C’EST QU’ENTRETEMPS LE GLOWY est devenu synonyme d’énergie, de vitalité, de bonne hygiène de vie. La créatrice Isabel Marant ne dit pas autre chose quand elle affirme à propos des produits qu’elle vient d’imaginer pour L’Oréal Paris : « Une peau un peu brillante et qui respire donne un côté plus sain qu’une peau mate et poudrée. » Les influenceuses qui, sur leur Instagram, étincellent sous des hectolitres de crème hydratante, tels des phares guidant les followers sur le sentier lumineux du mens sana in corpore sano, ont reçu le message…
POUR UNE AMÉRICAINE, SE VOIR GRATIFIÉE d’un « You glow ! » est le plus beau des compliments. Avec un flou délicat qui permet de ne pas savoir tout à fait si on congratule la personne ou sa personnalité. « Cette lumière extérieure est aujourd’hui perçue comme le reflet perceptible d’une vraie lumière intérieure », décrypte l’enseignante en philosophie Marie Robert, auteur de Kant tu ne sais plus quoi faire, il reste la philo (Éd. Flammarion/Versilio). Entendez qu’on rayonne car on est avant tout une belle âme… même si on est un peu aidée par un peeling chez le dermato. Or, d’âme lumineuse à esprit éclairé, il n’y a parfois qu’un pas. C’est pourquoi le glow nouveau, en dépit de ses origines futiles, prend aussi une petite dimension moralisatrice. Le cas de la chanteuse Alicia Keys, icône du mouvement #nomakeup et encensée partout pour son glow, est captivant. On part d’une star qui, en 2016, décide de ne plus se maquiller. Et l’on obtient une vraie figure de l’empowerment féminin, prompte à gloser sur le sujet !

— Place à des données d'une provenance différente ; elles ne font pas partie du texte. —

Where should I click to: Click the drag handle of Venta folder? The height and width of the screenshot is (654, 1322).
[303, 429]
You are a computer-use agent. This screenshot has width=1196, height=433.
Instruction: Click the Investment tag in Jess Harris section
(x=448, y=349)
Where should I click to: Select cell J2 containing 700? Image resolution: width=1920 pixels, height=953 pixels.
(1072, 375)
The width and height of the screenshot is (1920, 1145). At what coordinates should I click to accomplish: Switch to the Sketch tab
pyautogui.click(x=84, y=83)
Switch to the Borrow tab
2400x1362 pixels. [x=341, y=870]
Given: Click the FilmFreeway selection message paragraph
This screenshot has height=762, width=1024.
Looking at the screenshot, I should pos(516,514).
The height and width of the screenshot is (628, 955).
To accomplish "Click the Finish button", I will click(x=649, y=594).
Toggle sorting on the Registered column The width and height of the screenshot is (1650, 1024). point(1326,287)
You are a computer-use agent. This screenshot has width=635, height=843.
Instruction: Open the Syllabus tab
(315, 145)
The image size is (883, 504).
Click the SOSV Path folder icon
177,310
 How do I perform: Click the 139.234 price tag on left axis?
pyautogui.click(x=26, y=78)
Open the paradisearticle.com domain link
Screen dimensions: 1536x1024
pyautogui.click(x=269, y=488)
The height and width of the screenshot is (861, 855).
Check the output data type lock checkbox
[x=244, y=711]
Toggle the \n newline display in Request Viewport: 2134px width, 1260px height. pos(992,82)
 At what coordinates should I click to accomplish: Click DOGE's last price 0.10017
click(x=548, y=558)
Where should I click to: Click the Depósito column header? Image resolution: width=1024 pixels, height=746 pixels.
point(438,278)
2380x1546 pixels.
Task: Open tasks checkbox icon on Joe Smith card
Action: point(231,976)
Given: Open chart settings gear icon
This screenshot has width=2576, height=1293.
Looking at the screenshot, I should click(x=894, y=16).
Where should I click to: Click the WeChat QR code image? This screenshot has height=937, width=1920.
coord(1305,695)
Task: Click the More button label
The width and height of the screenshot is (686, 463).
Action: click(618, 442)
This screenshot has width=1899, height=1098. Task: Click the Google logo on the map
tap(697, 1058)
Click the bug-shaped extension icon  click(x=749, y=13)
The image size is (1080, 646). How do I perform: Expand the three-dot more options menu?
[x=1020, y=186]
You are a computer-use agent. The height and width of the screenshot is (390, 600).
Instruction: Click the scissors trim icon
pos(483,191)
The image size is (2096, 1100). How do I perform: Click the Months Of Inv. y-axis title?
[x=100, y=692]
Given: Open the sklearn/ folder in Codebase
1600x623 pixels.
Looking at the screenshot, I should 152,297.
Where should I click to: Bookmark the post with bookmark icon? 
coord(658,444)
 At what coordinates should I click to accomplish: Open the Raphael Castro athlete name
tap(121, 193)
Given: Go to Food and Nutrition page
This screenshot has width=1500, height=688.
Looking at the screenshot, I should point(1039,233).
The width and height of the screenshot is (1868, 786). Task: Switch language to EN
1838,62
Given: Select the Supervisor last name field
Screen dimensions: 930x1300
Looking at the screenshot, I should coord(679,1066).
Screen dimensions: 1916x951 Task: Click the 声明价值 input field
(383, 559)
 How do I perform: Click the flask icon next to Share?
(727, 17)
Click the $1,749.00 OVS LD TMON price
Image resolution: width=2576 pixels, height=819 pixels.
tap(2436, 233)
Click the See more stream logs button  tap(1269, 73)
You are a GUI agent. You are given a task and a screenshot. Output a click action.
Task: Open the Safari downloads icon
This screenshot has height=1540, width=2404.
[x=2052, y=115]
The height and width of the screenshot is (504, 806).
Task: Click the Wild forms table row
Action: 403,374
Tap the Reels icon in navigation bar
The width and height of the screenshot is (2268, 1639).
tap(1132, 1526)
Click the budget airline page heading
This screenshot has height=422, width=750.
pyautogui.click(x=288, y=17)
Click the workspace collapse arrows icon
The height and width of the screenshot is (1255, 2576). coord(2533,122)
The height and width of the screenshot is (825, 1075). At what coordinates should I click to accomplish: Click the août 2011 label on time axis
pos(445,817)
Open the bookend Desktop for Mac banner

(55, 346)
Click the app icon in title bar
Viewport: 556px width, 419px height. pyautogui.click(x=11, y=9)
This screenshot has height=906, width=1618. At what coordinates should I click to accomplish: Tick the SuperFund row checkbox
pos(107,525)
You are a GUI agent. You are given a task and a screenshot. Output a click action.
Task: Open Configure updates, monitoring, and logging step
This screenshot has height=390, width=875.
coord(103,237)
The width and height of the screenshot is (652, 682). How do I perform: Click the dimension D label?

« Cela va plus loin », poursuit Marie Robert, qui pointe le risque d’une forme de prétention terrible autour de l’éclat. Cela devient alors une sorte de but en soi, autour duquel toute la vie semble devoir tourner, une forme d’ascèse, certes glamour, mais très autocentrée. Le glow, c’est tellement de boulot diététique, sportif, méditatif… « qu’on se
demande quel temps il peut bien rester pour les enfants, l’amoureux ou les amis ! s’amuse-t-elle. Quand on rayonne trop, on finit par aveugler ses semblables. Souvenonsnous que, chez Nietzsche, le surhomme est le seul visible, celui qui brille et éclipse tous les autres ».
LE CULTE DU GLOW SERAIT-IL DONC moins bienveillant qu’il n’y paraît ? Sur les comptes Instagram des pros du genre, comme la très sélecte instructrice de yoga kundalini Caroline Benezet, les intéressées prennent volontiers des poses de déesse hiératique coiffée d’un intimidant turban blanc, et postent des selfies avantageux, éblouissants de fraîcheur, au sortir de sessions de surf que l’on imagine intenses. « Rise and shine », commentent-elles sobrement, histoire d’enfoncer le clou. L’ensemble est parfaitement culpabilisant pour le commun des mortels, en général beaucoup moins connecté à son brillant Moi et à sa radieuse Mère Nature. Et surtout moins doué dans le choix des filtres photo. La parade, quand on sent bien qu’on n’envoie pas autant de glow que l’époque l’exige ? Se souvenir, avec Marie Robert, que « toute cette lumière neutralise la complexité du vivant ». Et que ce sont nos zones d’ombre qui font justement notre richesse.